The Icing on the Cake

Matchmaker, matchmaker, make me a match . . . dot com! An online dating service is not Michelle Snow’s idea of how to find love, but when the Big 3-0 hits, Michelle decides she has nothing to lose since she hasn’t brought a date home in ten years, she’s professionally burned out, and her climb up the corporate ladder has come at the expense of abandoning her sweet dream: to own a boutique cupcakery.

Todd Bracken, early thirties and a successful technology consultant, isn’t exactly a player after being off the market for ten years, and pours himself into his dual passions of martial arts and home-sweet-home renovations. Only there’s no one to come home to so he decides to give a try. Todd isn’t so sure the Internet dating scene is his thing―until a message pops up in the wee hours on a weekend night: ‘I like your smile.’ Todd likes―a lot―the whole package that glides into a French bistro in Washington, D.C.

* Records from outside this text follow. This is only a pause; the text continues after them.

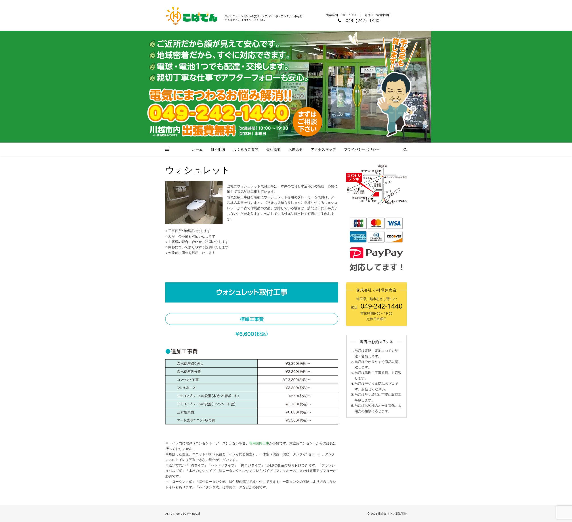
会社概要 (273, 149)
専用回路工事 (259, 443)
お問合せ (296, 149)
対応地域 (218, 149)
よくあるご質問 (245, 149)
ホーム (197, 149)
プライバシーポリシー (362, 149)
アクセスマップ (323, 149)
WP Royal (193, 514)
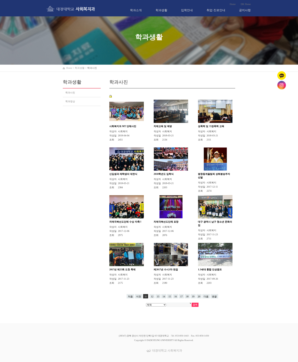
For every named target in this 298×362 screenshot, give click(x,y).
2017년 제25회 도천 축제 (122, 269)
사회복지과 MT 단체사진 (122, 126)
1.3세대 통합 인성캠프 (210, 269)
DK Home (246, 4)
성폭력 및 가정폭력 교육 (211, 126)
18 (187, 296)
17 (181, 296)
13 (158, 296)
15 (169, 296)
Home (233, 4)
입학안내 (187, 10)
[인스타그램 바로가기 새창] (281, 85)
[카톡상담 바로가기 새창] (281, 75)
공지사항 (245, 10)
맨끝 (214, 296)
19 (193, 296)
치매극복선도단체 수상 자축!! (125, 221)
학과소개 (136, 10)
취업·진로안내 (216, 10)
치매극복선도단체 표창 (166, 221)
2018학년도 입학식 (164, 174)
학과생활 (161, 10)
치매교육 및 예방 (163, 126)
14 (164, 296)
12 (152, 296)
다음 (206, 296)
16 (175, 296)
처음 (130, 296)
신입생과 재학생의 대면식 (123, 174)
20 (199, 296)
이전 (138, 296)
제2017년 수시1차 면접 (166, 269)
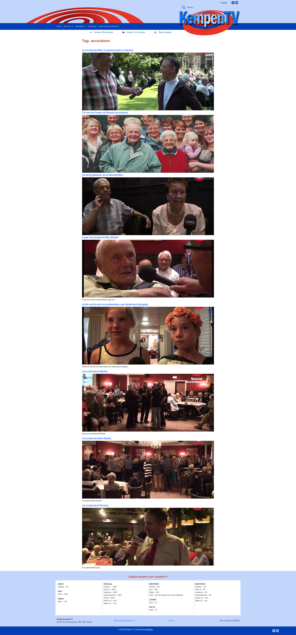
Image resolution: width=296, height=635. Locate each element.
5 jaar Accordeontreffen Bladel (100, 237)
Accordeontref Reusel (95, 505)
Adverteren (92, 26)
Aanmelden (79, 26)
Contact (171, 621)
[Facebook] (232, 2)
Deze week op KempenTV (109, 26)
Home (59, 26)
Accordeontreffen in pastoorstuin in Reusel (107, 50)
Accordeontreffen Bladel (96, 438)
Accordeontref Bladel (94, 371)
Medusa (149, 629)
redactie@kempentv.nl (126, 621)
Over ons (67, 26)
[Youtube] (236, 2)
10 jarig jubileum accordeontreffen (102, 175)
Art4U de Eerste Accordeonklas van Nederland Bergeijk (115, 304)
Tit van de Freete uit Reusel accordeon (105, 112)
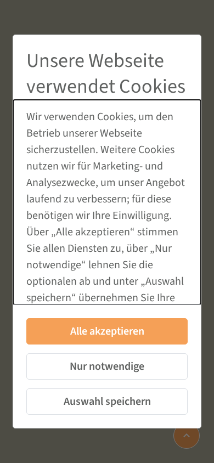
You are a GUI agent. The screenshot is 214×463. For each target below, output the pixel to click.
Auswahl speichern (107, 401)
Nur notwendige (107, 366)
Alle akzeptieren (107, 331)
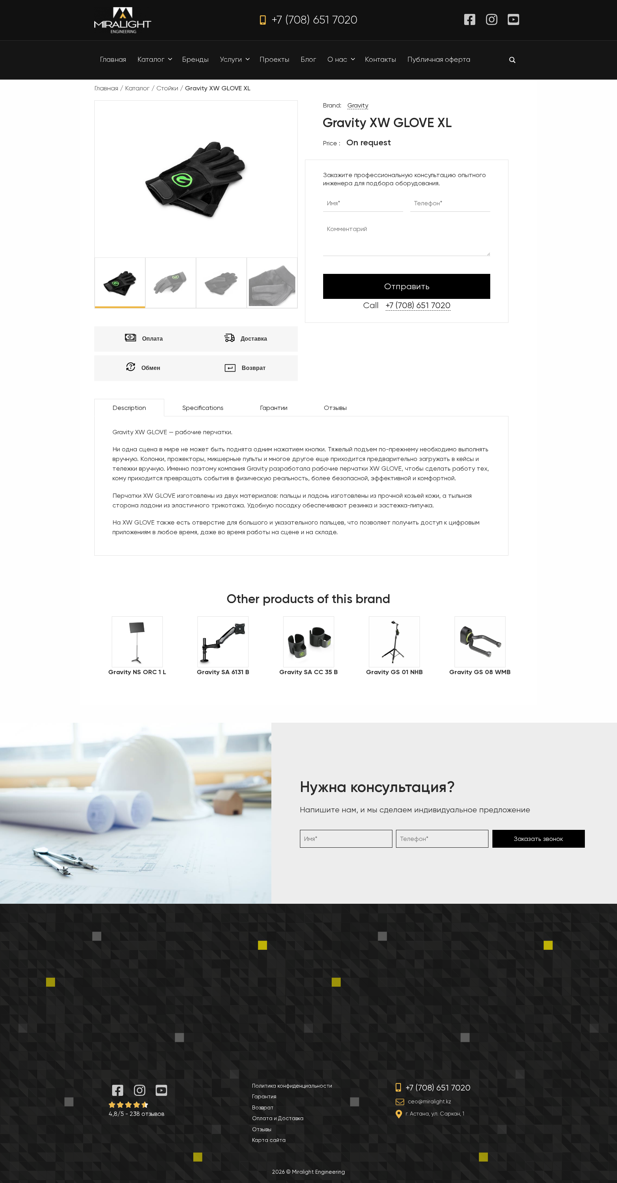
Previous (89, 282)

It’s serious mojo-at-first-sight but there’s a glitch: Todd and Michelle live in different cities. Will love find its way in the digital age with a ‘You’ve Got Mail’ courtship when video cam kisses just aren’t enough? And when Todd challenges Michelle to not only go for her dream but let him share it, will they be able to make it happen together despite obstacles more plentiful than a shower of rainbow sprinkles?

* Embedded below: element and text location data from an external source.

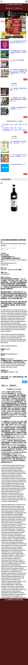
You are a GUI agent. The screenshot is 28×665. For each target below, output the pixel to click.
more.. (25, 79)
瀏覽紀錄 (20, 4)
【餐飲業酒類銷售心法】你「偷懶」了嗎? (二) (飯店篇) (13, 130)
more (25, 132)
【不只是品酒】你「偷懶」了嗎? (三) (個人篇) (11, 128)
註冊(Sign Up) (18, 8)
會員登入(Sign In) (10, 8)
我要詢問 (25, 381)
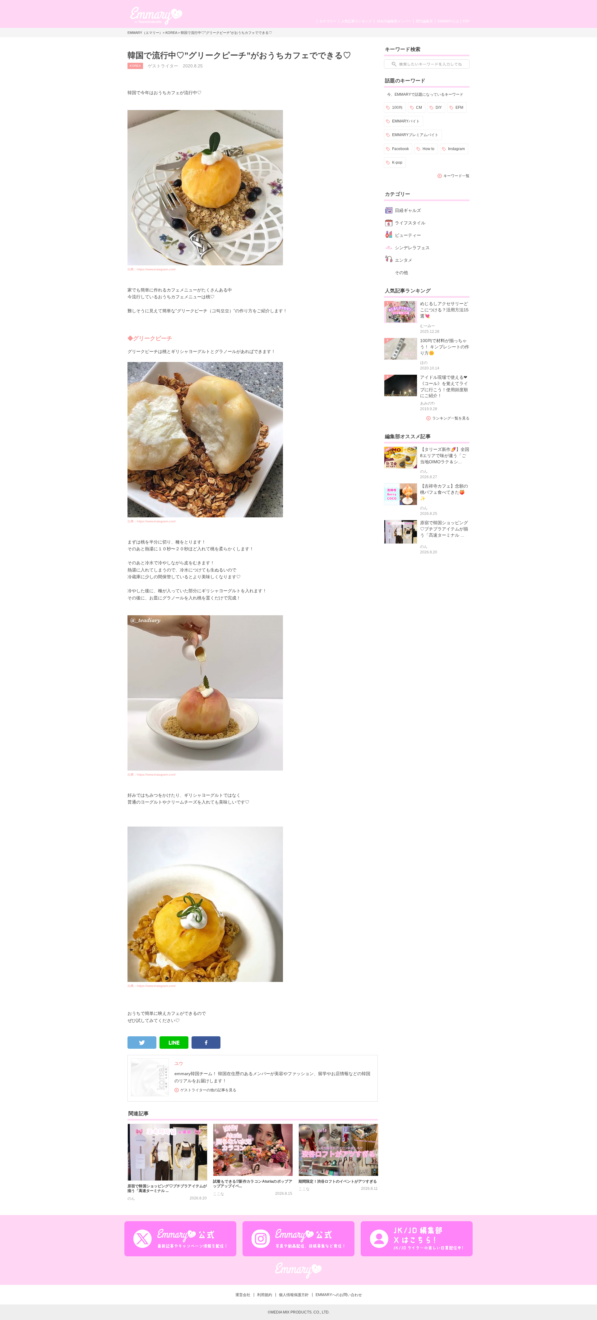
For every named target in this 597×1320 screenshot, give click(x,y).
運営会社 (242, 1295)
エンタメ (403, 260)
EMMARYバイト (406, 121)
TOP (466, 21)
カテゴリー (327, 21)
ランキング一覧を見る (451, 418)
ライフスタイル (410, 222)
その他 (401, 272)
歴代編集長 (424, 21)
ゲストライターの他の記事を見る (208, 1090)
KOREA (171, 32)
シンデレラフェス (412, 247)
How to (428, 149)
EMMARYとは (448, 21)
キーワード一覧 (456, 176)
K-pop (397, 162)
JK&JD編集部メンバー (394, 21)
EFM (459, 107)
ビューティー (408, 235)
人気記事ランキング (356, 21)
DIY (439, 107)
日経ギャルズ (408, 210)
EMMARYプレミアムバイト (415, 135)
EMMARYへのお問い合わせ (339, 1295)
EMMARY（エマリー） (145, 32)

His state of mind was simple. He wanted to hear everything she had to say. He didn’t want to shout above the noise, or censor himself due to eavesdroppers. Or see anyone he might know and have to explain Michelle. He wanted her all to himself. That’s all there was to it. And with that, he pulled into his drive, parked her car behind his.

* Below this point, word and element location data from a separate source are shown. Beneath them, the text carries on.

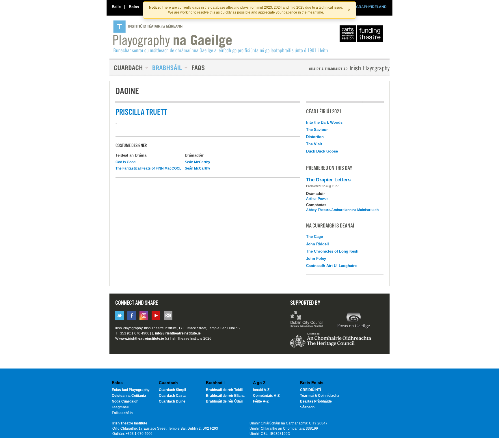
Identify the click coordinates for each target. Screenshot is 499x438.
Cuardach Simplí (172, 390)
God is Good (125, 162)
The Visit (314, 144)
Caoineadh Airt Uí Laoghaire (331, 266)
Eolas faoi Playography (131, 390)
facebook (131, 315)
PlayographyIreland (221, 36)
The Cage (314, 236)
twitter (119, 315)
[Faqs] (198, 68)
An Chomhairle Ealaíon (362, 35)
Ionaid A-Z (261, 390)
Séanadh (307, 407)
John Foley (316, 258)
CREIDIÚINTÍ (310, 390)
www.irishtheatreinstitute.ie (141, 339)
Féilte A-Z (261, 401)
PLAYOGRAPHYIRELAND (366, 7)
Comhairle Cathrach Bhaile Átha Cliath (306, 320)
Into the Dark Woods (324, 122)
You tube (156, 315)
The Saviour (317, 129)
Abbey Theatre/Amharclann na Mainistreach (342, 210)
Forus (353, 320)
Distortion (315, 137)
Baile (116, 7)
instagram (143, 315)
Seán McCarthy (197, 162)
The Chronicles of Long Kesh (332, 251)
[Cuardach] (128, 68)
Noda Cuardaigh (125, 401)
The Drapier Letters (328, 180)
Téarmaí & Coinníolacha (319, 396)
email (168, 315)
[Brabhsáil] (167, 68)
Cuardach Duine (172, 401)
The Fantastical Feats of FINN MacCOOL (148, 168)
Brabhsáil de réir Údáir (224, 401)
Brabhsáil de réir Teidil (224, 390)
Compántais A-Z (266, 396)
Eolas (134, 7)
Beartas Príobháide (316, 401)
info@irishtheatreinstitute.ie (178, 333)
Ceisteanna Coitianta (129, 396)
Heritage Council (330, 343)
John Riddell (317, 244)
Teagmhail (120, 407)
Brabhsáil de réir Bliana (225, 396)
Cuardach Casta (172, 396)
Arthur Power (317, 199)
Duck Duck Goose (322, 151)
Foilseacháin (122, 413)
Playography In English (340, 68)
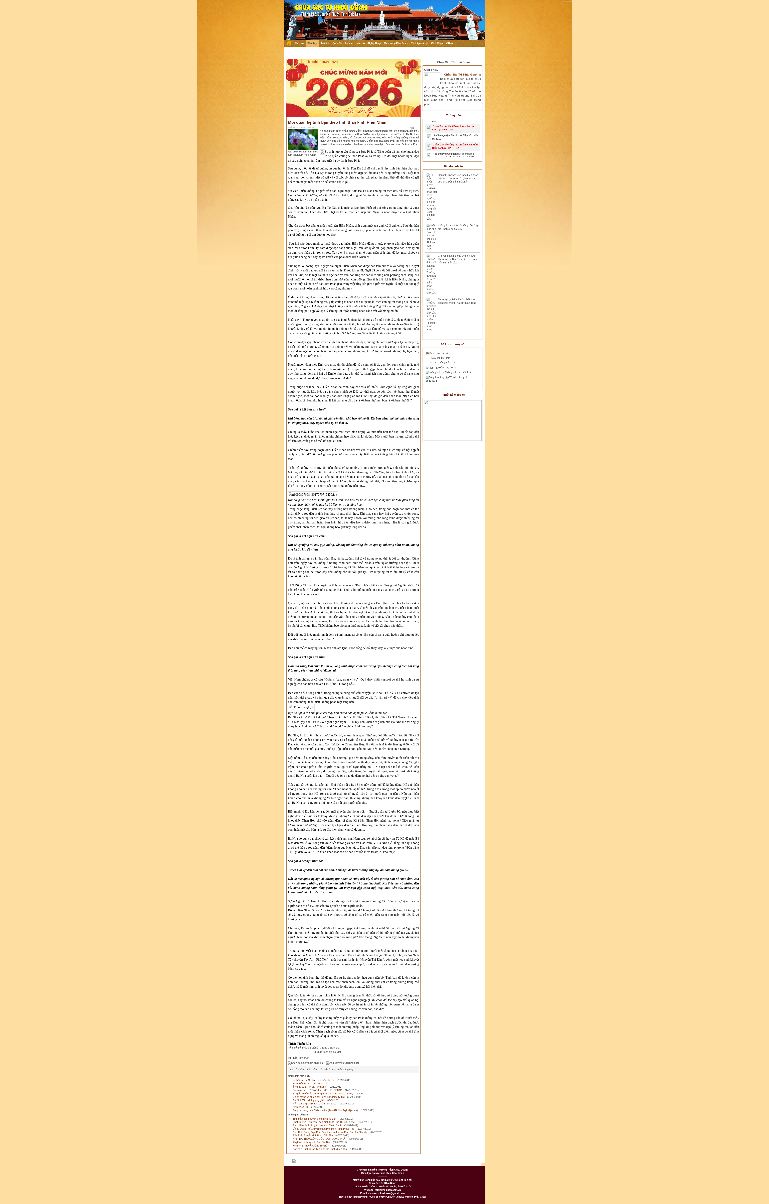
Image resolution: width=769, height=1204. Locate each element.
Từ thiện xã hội (419, 43)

He turned off the engine and looked over at her. Raindrops, picked up as she’d dashed from Mike’s front door into the car Todd had brought around, clung to strands of her hair like tiny white lights, and her eyes were huge and liquid and blue. He was going to drown in her before the night was over, give up his air and pull in everything she was.

Her expression haunted him, left him aching to know what scared her. Was it him? Was it the anticipation? Was she waiting to be disappointed? Or like him, was she wondering if things had moved beyond fast to rocket-powered before either one of them was ready for blast-off?

He leaned closer. She leaned toward him. The air in the car stood still, grew heavy, as if waiting for the time that had stopped to start ticking again. Todd swore his chest was about to explode, and so he closed the final few inches between them and pressed his lips to hers.

She opened beneath him like a flower, welcoming him, offering herself up, a sacrifice of sweet nectar, and then she was pushing into him, turning in her seat to drape herself over him, and all of it with her mouth kissing his.

She tasted like the glass of chardonnay she’d sipped, like grapes and heady earth and hot sun, like he couldn’t get enough. He slanted his head farther to the right, trying to find the best way to fit. There wasn’t room to get to her the way he wanted, but he did his best to touch as much of her as he could.

His hands roamed her back, gripped her shoulders, held onto her arms and cupped her nape. Her hair was down tonight, and he threaded his fingers into the thick strands that smelled of fresh herbs and mint and cool rain, breathing deep of the scents and of her.

Her hands were just as busy learning him, and when she moaned deep in her throat, he chuckled, not expecting her to pull away at the sound, feeling the loss like a shot to the heart when she did.

“You’re laughing at me?” she asked breathlessly.

“I’m not laughing. I’m enjoying.” And too much so to put into words without fear of scaring her off. The things going on with his body were base and raw and best kept to himself until he was certain she felt the same way.

And then, because he had to, he laughed again, kissed her again, pouring all of what he was feeling into the press of his mouth to hers. She was the sweetest thing ever, the good, good woman he wanted in his life, and he had a hard time letting her go. The rain beat down on the car’s roof, a timpani rhythm creating a safe harbor in the storm.

But then the clouds broke, and the percussion around them calmed to a patter. It was now or never, he decided, leaving her, but only so he could ask, “Do you want to come in?”